==== Extract provided

Ok, but please follow the site guidelines when posting here. They include:
"When disagreeing, please reply to the argument instead of calling names. 'That is idiotic; 1 + 1 is 2, not 3' can be shortened to '1 + 1 is 2, not 3."
If you know more than others, that's great, but in that case please share some of what you know so the rest of us can learn, and please do it without swipes or putdowns. That way you not only share knowledge, but enhance the ecosystem.
Maybe it was misread, but I'm not commenting on any individual or even any idea belonging to any individual. As I've done before, the suggestion is that "the entire situation of having to deal with so many options for readability when we could easily have devices that allow us to customize this for ourselves in a simple way" is stupid.
It isn't just about commenting on individuals (though personal attacks are even worse of course). It's about editing out swipes and putdowns. They just degrade discussion without adding information, and they tend to evoke worse from others.
For example your GP comment would be just fine without the first sentence.
I appreciate the idea, but I disagree. It's not that you should never put down, it's that you should do it sparingly.
Look, the real degradation has been in "modern" computing. Our devices have literally gotten worse in terms of empowering the users to do what they wish. And that's stupid.
People mostly say this kind of thing about points they agree with. Otherwise it's pretty easy to see that the putdown/swipe stuff is cheap and gratuitous. Maybe in other environments it works better, but on the open internet it's just low-quality noise, and a post can basically always be improved by editing it out. This is one thing the original HN guidelines really got right.

========

Exercise directions
Continue the forum exchange about posting guidelines and putdowns, picking up right after its last comment.

==== Data extract

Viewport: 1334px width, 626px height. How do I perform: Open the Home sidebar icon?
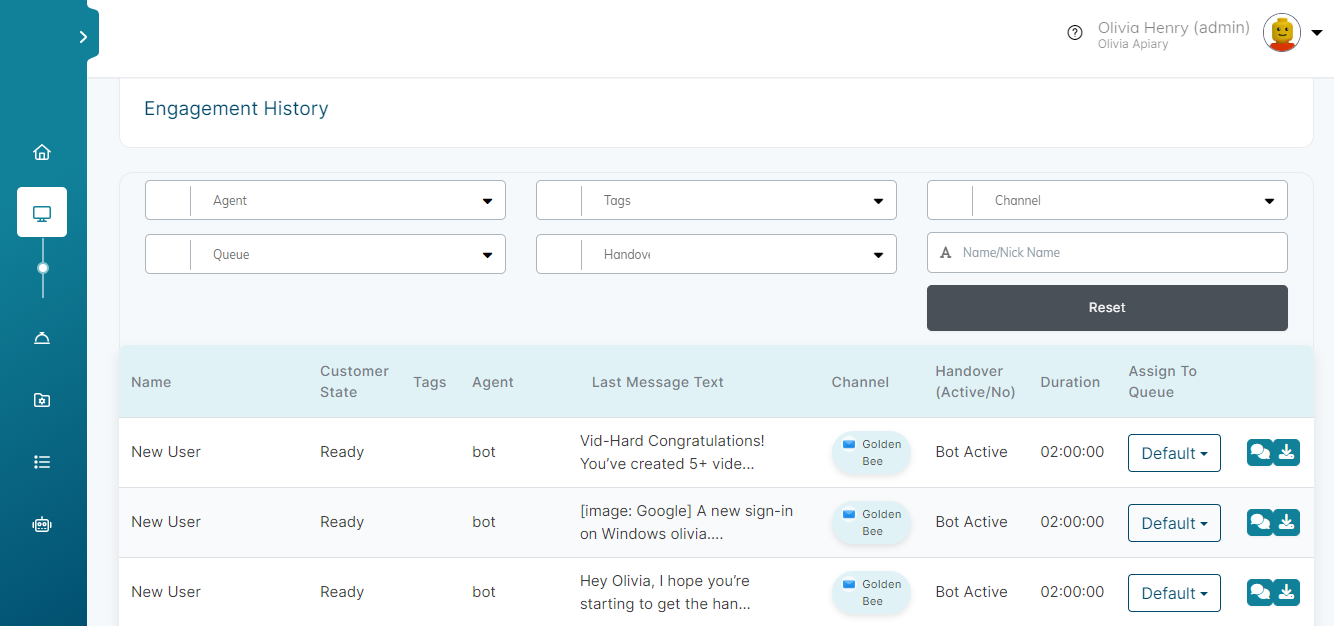pos(41,151)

========

Answer to the problem
I'm not here to have "nice conversations," when there's something wrong or dumb occurring; I want to draw attention to the topic. I get that people say that they like politeness and so-called constructive conversation -- but the reality is that people respond more to more intense stimuli.
Overall, I've found that I've had a much better time on the internet (here and elsewhere) by removing such filtering a bit. Of course, this depends on where you start from. I did start from that exact same place of "be very polite all the time," and I have definitely found that -- for me -- straying away from that has improved my experience.
Well, it's complex and YMMV but our experience is that when people take swipes at each other or each other's points/side/identifications, discussion goes downhill fast.
Calling things stupid may improve your experience (or feel like it does) but I don't think it improves the threads overall, which is what we're trying to optimize for.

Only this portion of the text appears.